All of the casting is unerring, Mr. Allen’s direction so true, that everyone might be ad-libbing, but we all know they’re not.  This is a symphony, and everyone is sounding the right notes at the right time and achieving Mr. Allen’s goals.  This is not another treatise on death and misery.  “Midnight in Paris” is a celebration, a diversion into another time that seems golden only in hindsight.

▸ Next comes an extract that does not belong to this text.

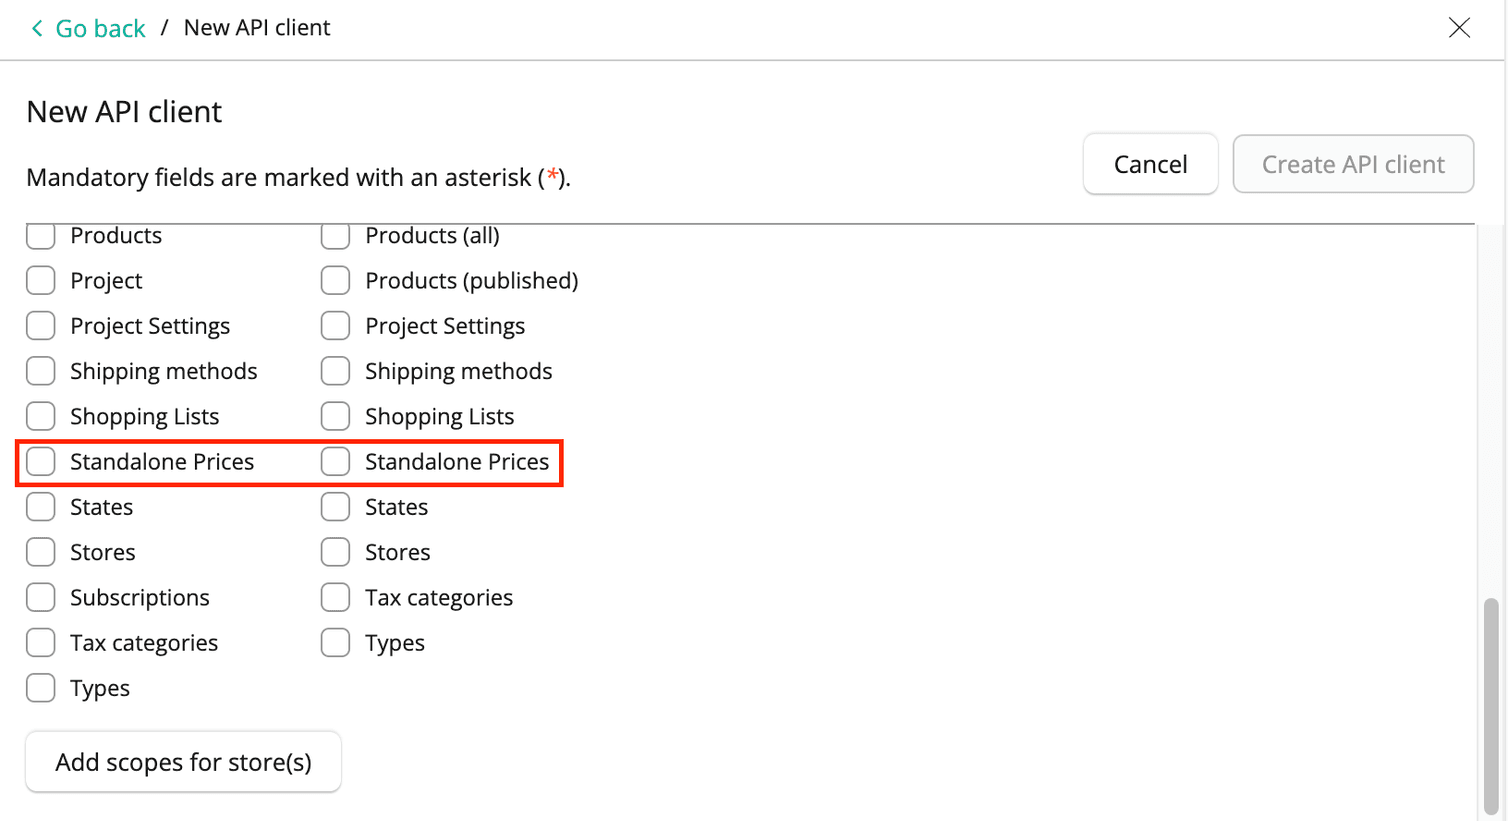Close the New API client dialog
1508x821 pixels.
click(1459, 28)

Note:  While not a chick flick, this isn’t your typical guy’s summer movie either.  There are no car chases, although there is one very classy classic car.  There are no gunfights, although war and shooting things are discussed in passing.  There’s lots of drinking but no sex, the beautiful women are smartly dressed, and nobody but nobody in this film is in a hurry.  So if you need quick cuts, fast cars, semi-naked bimbettes, loud noises and ignorant characters, this movie is not for you.  If, however, you might enjoy a romantic evening’s entertainment with charming and amusing characters, beautiful scenery, chilly air conditioning and, as we have come to expect in a Woody Allen film, a superb soundtrack, stroll on over -- through a light rain -- to your local cinema and revive in Woody Allen’s Paris.

~ Molly Matera, signing off for cocktails on the back patio and some cleverly mellow Cole Porter.